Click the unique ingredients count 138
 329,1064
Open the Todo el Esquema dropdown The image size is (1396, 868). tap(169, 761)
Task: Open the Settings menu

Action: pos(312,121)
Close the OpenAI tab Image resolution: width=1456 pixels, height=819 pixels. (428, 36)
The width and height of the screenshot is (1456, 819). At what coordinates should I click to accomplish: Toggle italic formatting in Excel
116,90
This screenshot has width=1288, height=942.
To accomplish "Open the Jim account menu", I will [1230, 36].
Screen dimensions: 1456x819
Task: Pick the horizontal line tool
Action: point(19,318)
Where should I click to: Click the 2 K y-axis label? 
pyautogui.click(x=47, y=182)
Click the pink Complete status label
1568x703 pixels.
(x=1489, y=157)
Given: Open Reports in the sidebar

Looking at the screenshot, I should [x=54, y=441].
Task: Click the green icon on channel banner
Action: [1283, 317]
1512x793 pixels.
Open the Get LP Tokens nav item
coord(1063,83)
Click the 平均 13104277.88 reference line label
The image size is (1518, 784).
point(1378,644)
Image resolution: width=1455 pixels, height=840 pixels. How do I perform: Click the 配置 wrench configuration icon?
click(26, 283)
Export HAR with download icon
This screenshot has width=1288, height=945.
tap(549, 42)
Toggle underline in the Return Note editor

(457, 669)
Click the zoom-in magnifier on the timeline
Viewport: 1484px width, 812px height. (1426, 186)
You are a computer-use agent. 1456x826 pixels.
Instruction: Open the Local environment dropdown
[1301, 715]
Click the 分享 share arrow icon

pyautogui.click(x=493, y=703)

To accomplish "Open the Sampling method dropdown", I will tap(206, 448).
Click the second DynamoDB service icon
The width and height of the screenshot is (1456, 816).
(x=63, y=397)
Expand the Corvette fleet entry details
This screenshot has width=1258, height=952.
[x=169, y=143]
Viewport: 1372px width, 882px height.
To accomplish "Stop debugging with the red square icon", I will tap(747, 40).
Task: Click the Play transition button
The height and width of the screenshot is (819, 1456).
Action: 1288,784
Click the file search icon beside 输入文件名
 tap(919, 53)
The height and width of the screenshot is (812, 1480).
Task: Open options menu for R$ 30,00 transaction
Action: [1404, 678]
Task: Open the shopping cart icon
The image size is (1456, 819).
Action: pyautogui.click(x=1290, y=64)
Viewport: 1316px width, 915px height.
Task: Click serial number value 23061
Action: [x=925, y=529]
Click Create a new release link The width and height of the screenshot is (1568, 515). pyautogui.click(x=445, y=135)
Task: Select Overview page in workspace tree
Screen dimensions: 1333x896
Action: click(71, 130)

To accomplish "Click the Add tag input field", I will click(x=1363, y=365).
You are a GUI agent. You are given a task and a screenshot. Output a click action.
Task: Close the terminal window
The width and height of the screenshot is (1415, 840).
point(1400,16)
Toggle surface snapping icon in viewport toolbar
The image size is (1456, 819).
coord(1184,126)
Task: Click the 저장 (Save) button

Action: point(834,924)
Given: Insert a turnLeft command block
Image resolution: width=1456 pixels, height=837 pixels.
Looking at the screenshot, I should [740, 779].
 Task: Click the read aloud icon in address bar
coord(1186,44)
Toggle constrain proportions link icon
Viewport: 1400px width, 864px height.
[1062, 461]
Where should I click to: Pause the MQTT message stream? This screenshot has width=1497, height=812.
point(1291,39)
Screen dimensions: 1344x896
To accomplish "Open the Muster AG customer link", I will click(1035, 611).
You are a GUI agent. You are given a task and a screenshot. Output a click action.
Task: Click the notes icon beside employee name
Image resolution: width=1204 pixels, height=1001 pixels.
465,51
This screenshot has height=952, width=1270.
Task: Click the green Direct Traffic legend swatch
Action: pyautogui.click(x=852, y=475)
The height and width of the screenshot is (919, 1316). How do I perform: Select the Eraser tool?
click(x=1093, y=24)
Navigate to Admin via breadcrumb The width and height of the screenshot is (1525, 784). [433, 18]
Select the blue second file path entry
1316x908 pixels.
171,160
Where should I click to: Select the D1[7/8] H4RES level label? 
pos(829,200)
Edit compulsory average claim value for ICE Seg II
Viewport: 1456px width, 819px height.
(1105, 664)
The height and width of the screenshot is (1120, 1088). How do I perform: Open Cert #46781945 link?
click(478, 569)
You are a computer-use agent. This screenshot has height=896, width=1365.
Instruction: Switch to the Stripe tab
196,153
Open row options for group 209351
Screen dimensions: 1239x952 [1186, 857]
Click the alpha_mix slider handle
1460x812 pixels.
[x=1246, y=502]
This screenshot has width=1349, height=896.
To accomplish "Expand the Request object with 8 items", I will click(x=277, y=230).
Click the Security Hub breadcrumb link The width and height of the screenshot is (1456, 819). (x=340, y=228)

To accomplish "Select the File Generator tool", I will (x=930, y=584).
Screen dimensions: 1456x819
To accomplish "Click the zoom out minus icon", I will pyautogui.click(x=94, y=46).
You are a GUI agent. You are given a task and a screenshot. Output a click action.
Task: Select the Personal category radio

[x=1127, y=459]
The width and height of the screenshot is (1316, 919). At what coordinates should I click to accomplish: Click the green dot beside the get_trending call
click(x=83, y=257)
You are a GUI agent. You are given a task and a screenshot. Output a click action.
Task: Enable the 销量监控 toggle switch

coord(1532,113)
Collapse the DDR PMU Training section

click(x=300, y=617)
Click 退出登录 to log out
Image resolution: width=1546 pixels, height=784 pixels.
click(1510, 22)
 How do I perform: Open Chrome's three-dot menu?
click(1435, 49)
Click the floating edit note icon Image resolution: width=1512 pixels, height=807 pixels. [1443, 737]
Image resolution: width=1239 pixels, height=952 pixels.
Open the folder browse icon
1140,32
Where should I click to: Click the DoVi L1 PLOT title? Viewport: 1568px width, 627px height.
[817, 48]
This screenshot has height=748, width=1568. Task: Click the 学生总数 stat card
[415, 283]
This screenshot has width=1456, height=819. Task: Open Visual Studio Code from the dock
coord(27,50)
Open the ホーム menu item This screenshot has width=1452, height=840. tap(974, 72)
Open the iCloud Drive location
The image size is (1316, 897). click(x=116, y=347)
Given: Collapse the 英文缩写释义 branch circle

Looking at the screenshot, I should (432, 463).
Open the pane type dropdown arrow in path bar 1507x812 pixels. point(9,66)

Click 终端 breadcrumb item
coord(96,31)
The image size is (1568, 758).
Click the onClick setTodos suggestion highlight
-.-.-
> WORK TO COMPLETE: In the records above, which lines hold the string "with"? Copy each one.

> EXERCISE RESULT:
Export HAR with download icon
To accomplish "Stop debugging with the red square icon", I will tap(747, 40).
To accomplish "Expand the Request object with 8 items", I will click(x=277, y=230).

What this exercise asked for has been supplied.